# Neck finish questions



## Overt1 (Aug 31, 2009)

I'm planning to get a tele and refinishing the neck. The back of it seems glossy so Im guessing it's polyurethane or something and the fretboard seems to be satin or something cause it's a really light blonde color. I want to refinish the back of the neck with tung oil and I want the fretboard to have a glossy feel and look. 

What can I use to strip the back of the next first? And do I need to use a filler on it after? And if I do, would a grain filler work? The neck is maple.

Does anyone know where I can get tung oil in Canada? 

And do I need to strip the fretboard of the satin too? I'm planning to polyurethane on it to give it that glossy characteristic


----------



## al3d (Oct 3, 2007)

To remove the finish you can simply sand it off gently. for the fretboard, use steelwhool and remove the finish. for the back start with say 240 and work it to 500 at least to get a nice smooth finish. 

When it's all done, i would recommend using the same finish all over the neck. tru-oil is the best i would say. easy to apply and will be VERY durable. and you can get it to come MIRROR glossy like any finish and it's tought like crazy. to find tru-oil go to any giun store or canadian tire. 8$ a bottle and you're done..

● ENTRIES PROVIDED:
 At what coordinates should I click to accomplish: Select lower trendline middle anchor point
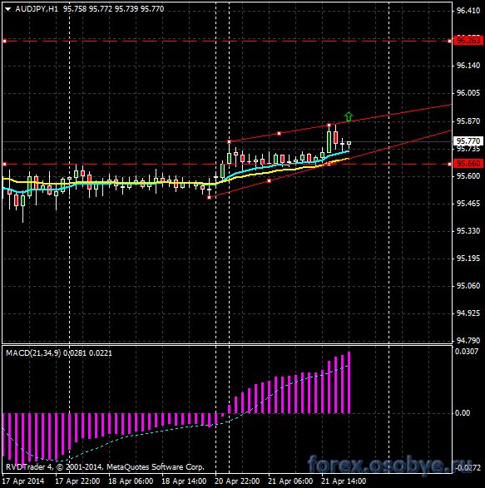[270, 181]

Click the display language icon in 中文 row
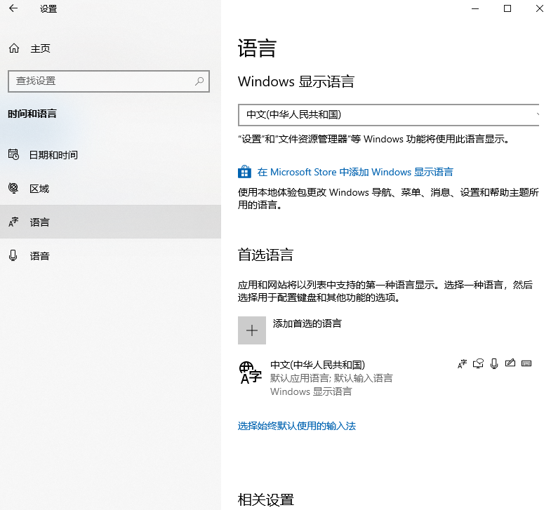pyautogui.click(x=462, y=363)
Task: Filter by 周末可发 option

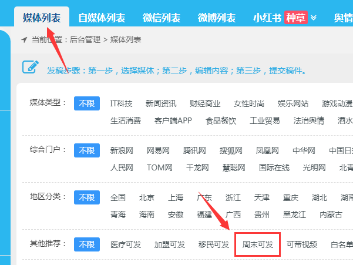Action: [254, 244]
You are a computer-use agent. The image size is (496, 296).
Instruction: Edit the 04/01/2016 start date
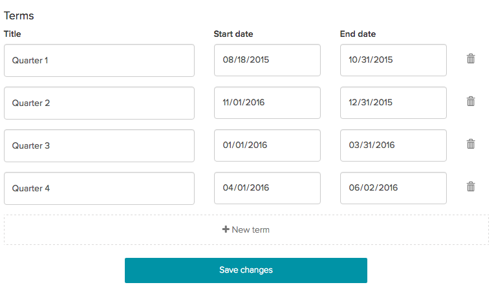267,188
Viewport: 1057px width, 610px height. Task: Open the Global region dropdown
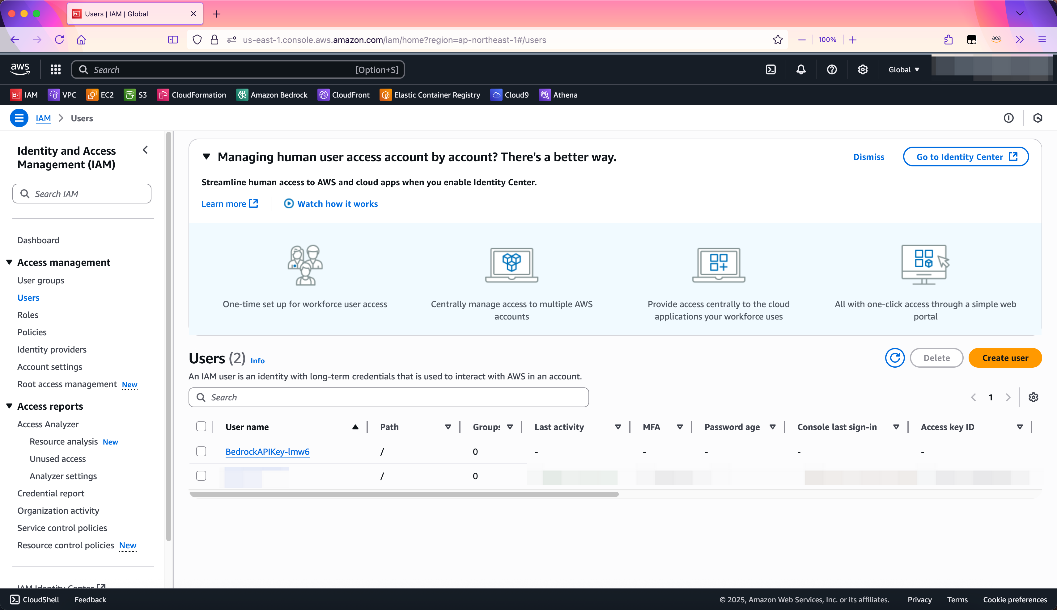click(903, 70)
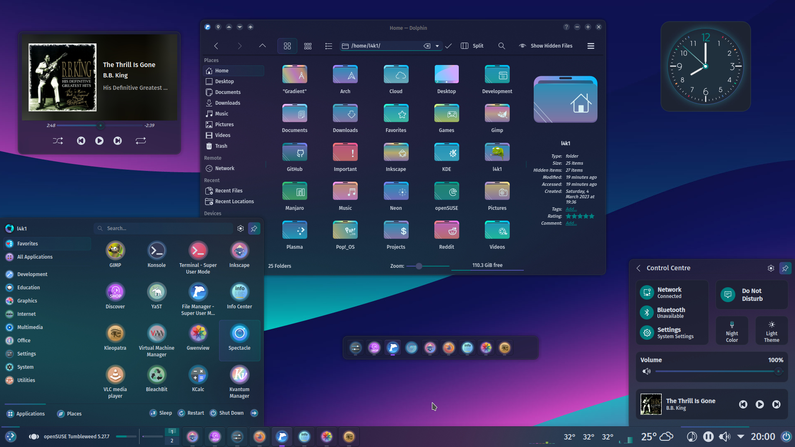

● SHORT PROBLEM 1: In the forum thread about neck finishes, what price does the reply give for a bottle of tru-oil?
● SHORT PROBLEM 2: Return the neck finish thread word for word, everything from "# Neck finish" down to "neck is maple.".

● EXERCISE SOLUTION 1: $8 a bottle.

● EXERCISE SOLUTION 2:
# Neck finish questions



## Overt1 (Aug 31, 2009)

I'm planning to get a tele and refinishing the neck. The back of it seems glossy so Im guessing it's polyurethane or something and the fretboard seems to be satin or something cause it's a really light blonde color. I want to refinish the back of the neck with tung oil and I want the fretboard to have a glossy feel and look. 

What can I use to strip the back of the next first? And do I need to use a filler on it after? And if I do, would a grain filler work? The neck is maple.